So this will probably be like Mockingjay review bajillion-and-three this week. No spoilers in my review (but I'm going to assume that spoilers are fair game in comments).
I liked The Hunger Games very much, so much that I blazed through Catching Fire, and found book two mildly disappointing. It was the usual middle-of-the-series slump, where there wasn't really a whole lot of new stuff happening, nor any real forward momentum or character development, although the story was entertaining enough.
Still, there hasn't been a book that made me sit down and read it, needing to finish it and know what happens, since I read the entire Harry Potter series over the course of a month several years ago. (I had never read any of the books until Deathly Hallows came out.)
I was feeling pretty smug about predicting what was going to happen (and a bit annoyed at some of the predictability and recycled ideas from the first two books), and then in the last third of the book, Collins suddenly pulled it off. This strangely-compelling series rose about the level of "pretty good for YA" and became an epic story fit for grown-ups.
Collins did a better job than Rowling did ending her series. Where Rowling pulled her punches and gave us a squeaky-clean happily-ever-after ending, Collins wasn't afraid to deliver a gut punch or two, and she doesn't let her protagonists off easy. The world may be better off than it was in the beginning, but it (and the surviving characters) are still damaged and scarred. I've got respect for a writer who's not afraid to knife her babies, 'cause that's the kind of writer I am...

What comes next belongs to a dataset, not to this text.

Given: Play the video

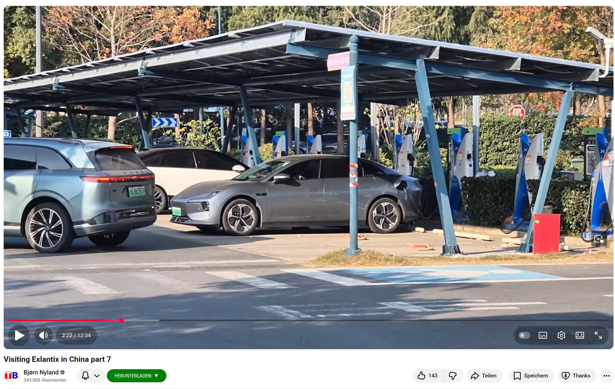Looking at the screenshot, I should 19,335.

There are still things that annoyed me about the book because of its YA-ness ("here's another bright and shiny plot device I pulled out of my ass to drop in the middle of the story" and total military/strategic!fail when it came to the whole war against the Capitol), but it redeemed itself with the ending.
Even though I totally guessed wrong about who Katniss would end up with.
I'd be annoyed about that, too (because if you'd told me the ending before I read it, I would have said "Fail! Completely goes against established characterization"), except that the way Collins worked it out, it actually ended up making sense.